Firstly I want to be clear, I am not against eating paleo nor do I strongly promote it. I see some great things with the paleo diet, and you could say that I eat a ‘paleoish’ diet. I think that paleo food is nutrient rich and provides a substantial amount of nutrients. I like that it cuts out the ‘crap’, to put it bluntly, by avoiding refined sugars and  seed oils (which I see as poison and do not recommend consuming to any degree) and anything else that has been processed. The food on this diet is real food that has many nutritional properties- particularly the grass-fed meat, eggs from pastured hens and coconut oil.

The only drawback I see lies with the elimination of some foods in which I find to be very beneficial to ones health.
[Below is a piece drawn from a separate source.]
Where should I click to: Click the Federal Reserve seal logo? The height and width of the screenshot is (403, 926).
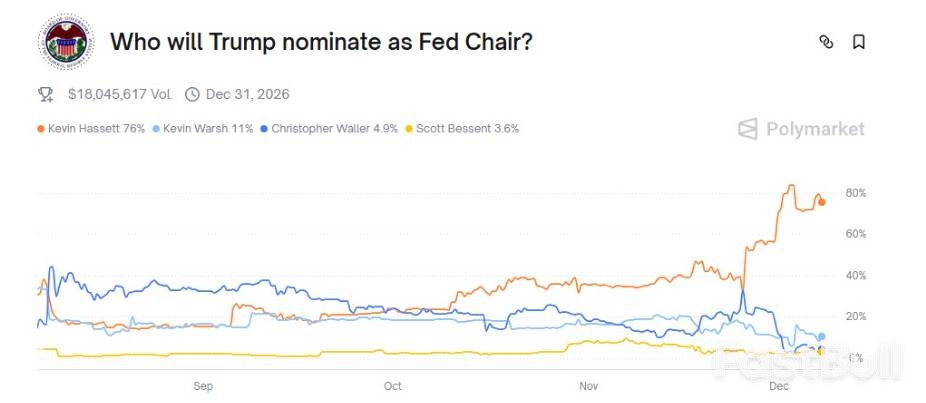(x=66, y=42)
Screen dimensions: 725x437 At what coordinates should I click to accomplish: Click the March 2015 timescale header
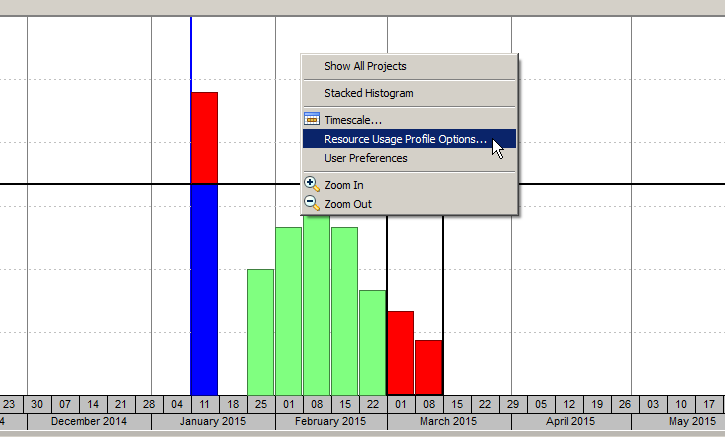[449, 422]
Organic dairy from grass-fed cows and goats provide an immense amount of nutrients and do not need to be avoided. Unless of course one has an allergy or intolerance. Further on this, a lot of intolerances to dairy can be caused by the pasteurisation process. When milk is heated at high temperatures, the lactase enzyme is destroyed and this is what makes it difficult for some of us to digest lactose. However, if pasteurisation was avoided and we were to consume raw milk this would not be a problem. Also due to the lower amount of lactose in fermented dairy products such as yoghurt, kefir and aged cheese, these can also be tolerated well. Dairy is packed with the fat soluble vitamins- A, D, E and K as well as calcium, iron and phosphorus (which is needed for calcium to be absorbed and is destroyed during the pasteurisation process, so you are not even getting calcium when you drink conventional milk).  In short, if you want to eat dairy I recommend that you first become sure that you are not sensitive to it. Food sensitivities can exist without even knowing it. This can be ascertained by eliminating dairy for 6-8 weeks, then reintroduce it and note how you feel. Symptoms of sensitivities can be for example headaches, feeling bloated, lethargic and maybe even skin irritation such as eczema. If you choose to eat dairy make sure it is organic, grass-fed, ethically raised and raw. I know it can be difficult to find unpasteurised dairy but try your best to source it. I personally will not drink milk unless it is raw but the next best option is organic, grass-fed and un-homogenised.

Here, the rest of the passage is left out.